X-ray Polarimetry in the Low Statistics Regime using the Bayesian Approach Reveals Polarization Angle Variations
Hong Li, Qing-Chang Zhao, Hua Feng, Lian Tao, Sergey S. Tsygankov
TL;DR
X-ray PA variations in accreting compact objects can be robustly constrained even in the low-count regime by a Bayesian framework that treats the measured azimuthal distribution with a sinusoidal likelihood and non-informative priors. By reparameterizing with $\mathcal{P}=p/\mathrm{MDP}$, the PA posterior $\rho(\Psi_0|p_m)$ remains informative even when $p_m/\mathrm{MDP}$ is small, enabling time-resolved inferences without Gaussian assumptions. Applying this method to IXPE observations of GX 13+1, XTE J1701-462, and Sco X-1 reveals PA often swinging between two discrete angles rather than following a simple linear rotation, with some cases showing PA correlated with flux and hence changes in the Comptonization geometry or optical depth. These results demonstrate the practical potential of low-count Bayesian polarimetry to probe fast accretion-driven geometry changes and motivate joint spectral-polarimetric analyses and higher-time-resolution follow-ups.
Abstract
X-ray polarimetry of accreting compact objects has revealed fast time variations in the polarization angle (PA), suggesting that the geometry and/or optical depth of the Comptonization region is changing rapidly.
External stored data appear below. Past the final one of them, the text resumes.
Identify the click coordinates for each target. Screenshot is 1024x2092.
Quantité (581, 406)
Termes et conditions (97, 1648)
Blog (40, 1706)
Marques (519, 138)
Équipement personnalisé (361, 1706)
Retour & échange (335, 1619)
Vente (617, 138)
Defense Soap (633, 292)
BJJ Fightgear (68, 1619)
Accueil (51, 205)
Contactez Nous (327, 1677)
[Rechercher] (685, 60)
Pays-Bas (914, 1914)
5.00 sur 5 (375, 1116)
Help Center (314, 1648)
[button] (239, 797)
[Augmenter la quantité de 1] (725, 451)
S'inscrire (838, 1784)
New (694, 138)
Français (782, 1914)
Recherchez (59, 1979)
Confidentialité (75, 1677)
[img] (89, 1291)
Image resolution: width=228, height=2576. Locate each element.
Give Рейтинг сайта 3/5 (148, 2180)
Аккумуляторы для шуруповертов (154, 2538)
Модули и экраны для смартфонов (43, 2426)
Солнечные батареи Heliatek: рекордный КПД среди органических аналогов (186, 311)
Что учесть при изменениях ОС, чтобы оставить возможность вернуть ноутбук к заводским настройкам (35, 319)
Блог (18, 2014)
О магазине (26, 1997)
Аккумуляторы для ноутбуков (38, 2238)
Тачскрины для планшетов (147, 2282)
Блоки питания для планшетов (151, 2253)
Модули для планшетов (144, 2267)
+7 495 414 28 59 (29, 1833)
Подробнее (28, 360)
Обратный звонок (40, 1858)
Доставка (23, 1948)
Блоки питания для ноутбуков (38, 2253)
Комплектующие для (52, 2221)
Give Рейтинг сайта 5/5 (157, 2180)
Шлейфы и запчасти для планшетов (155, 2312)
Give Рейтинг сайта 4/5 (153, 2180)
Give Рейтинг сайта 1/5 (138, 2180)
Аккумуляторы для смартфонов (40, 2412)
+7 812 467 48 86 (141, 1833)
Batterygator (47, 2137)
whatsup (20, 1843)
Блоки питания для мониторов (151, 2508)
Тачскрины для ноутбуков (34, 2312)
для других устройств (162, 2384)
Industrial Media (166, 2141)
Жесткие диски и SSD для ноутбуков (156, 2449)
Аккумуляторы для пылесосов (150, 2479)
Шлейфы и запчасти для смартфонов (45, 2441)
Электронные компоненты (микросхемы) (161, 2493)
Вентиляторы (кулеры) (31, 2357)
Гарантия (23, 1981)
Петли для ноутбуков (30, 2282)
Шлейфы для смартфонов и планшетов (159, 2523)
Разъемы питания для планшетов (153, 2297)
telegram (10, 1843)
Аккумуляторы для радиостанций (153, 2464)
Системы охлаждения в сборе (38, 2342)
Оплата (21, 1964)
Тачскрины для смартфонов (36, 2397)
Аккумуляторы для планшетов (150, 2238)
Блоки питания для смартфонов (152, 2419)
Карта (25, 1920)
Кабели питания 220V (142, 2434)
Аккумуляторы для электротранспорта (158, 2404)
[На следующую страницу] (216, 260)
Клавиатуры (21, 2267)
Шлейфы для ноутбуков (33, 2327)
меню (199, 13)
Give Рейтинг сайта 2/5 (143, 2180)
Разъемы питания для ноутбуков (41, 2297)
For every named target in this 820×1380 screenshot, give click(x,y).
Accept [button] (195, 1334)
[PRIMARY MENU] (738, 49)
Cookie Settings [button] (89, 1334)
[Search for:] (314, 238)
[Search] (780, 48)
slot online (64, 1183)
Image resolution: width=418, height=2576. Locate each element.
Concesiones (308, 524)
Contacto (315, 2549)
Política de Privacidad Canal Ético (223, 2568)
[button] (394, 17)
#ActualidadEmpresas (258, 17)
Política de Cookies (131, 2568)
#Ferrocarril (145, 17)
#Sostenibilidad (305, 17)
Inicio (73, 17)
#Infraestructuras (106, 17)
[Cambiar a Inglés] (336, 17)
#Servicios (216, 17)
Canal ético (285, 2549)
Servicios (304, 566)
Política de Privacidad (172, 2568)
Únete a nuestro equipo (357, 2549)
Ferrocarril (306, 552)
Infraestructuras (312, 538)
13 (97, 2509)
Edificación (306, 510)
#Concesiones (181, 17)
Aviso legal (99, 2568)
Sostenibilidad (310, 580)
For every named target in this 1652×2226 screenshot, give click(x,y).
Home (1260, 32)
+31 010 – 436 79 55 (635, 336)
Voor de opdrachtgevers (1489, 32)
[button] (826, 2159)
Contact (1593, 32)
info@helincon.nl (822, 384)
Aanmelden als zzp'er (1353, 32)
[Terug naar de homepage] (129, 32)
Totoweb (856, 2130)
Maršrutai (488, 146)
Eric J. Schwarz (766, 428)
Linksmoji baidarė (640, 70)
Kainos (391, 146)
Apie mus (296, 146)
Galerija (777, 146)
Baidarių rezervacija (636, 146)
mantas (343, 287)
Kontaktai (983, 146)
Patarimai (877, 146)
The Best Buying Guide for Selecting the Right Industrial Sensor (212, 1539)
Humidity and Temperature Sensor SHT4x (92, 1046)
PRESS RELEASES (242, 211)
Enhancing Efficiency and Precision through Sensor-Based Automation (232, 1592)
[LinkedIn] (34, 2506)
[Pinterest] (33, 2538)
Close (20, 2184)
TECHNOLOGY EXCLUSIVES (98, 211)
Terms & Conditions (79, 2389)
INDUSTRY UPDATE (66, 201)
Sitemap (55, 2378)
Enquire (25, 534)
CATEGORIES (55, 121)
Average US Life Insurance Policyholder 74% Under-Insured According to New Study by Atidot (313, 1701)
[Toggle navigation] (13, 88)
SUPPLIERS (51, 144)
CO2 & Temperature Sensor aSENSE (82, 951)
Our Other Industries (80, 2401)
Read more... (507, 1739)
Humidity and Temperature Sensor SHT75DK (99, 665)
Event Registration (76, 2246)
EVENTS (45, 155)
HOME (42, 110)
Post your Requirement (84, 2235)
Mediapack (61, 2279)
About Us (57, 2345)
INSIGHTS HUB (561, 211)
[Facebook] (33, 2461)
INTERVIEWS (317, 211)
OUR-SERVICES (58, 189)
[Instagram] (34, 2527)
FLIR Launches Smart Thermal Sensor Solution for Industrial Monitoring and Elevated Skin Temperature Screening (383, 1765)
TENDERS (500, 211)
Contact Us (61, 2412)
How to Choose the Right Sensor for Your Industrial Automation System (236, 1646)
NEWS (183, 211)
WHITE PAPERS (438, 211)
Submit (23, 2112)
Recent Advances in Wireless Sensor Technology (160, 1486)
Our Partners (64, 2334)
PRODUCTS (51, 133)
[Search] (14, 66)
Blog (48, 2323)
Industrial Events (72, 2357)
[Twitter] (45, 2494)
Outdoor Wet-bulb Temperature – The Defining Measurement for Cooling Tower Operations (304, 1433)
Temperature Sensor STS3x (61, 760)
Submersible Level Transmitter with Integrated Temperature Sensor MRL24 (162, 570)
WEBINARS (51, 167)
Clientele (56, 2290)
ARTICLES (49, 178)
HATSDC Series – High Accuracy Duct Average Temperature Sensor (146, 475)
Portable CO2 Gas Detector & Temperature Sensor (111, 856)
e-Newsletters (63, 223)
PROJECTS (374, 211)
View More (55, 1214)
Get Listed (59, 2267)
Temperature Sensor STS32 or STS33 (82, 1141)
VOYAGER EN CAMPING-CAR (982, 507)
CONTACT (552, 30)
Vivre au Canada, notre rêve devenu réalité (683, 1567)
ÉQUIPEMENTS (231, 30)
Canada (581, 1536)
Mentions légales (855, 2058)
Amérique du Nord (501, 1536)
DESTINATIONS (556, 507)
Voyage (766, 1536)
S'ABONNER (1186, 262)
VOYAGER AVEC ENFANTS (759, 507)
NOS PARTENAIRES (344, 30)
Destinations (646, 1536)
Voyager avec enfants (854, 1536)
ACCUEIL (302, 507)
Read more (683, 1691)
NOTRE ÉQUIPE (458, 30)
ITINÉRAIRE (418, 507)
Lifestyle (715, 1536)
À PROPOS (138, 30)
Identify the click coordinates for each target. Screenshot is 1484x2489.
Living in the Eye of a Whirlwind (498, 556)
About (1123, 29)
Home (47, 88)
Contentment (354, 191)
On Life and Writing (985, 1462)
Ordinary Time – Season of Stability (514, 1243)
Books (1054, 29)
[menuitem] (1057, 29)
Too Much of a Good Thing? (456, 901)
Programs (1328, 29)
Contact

This prompts investigations into how fast such variability can be. Conventionally, the data are often binned to examine the time variability such that the measurement in each bin is above the minimum detectable polarization (MDP). Here we demonstrate that this is unnecessary, and even below the MDP, one can infer the posterior distribution of PA reliably using the Bayesian approach and still be able to place useful constraints on the physics in many cases, due to small relative uncertainties on PA (e.g., $Δ$PA $\approx$ 10--30$^\circ$ compared with a dynamical range of 180$^\circ$). With this approach, we discovered that the PA variation in one of the Imaging X-ray Polarimetry Explorer (IXPE) observations of GX 13+1 is not following a linear rotation mode as suggested previously. Instead, the PA swings between two discrete angles, suggesting that there are two emitting components, e.g., the boundary layer and the spreading layer, competing with each other. In XTE J1701-462, we confirmed previous results for a variable PA in the normal branch, and furthermore, revealed that the variation timescale could be as short as 1.5 hours. During the IXPE observation of Sco X-1, a hint is found for the PA in the highest flux level to be different from the average but consistent with previous measurement results with PolarLight and OSO-8.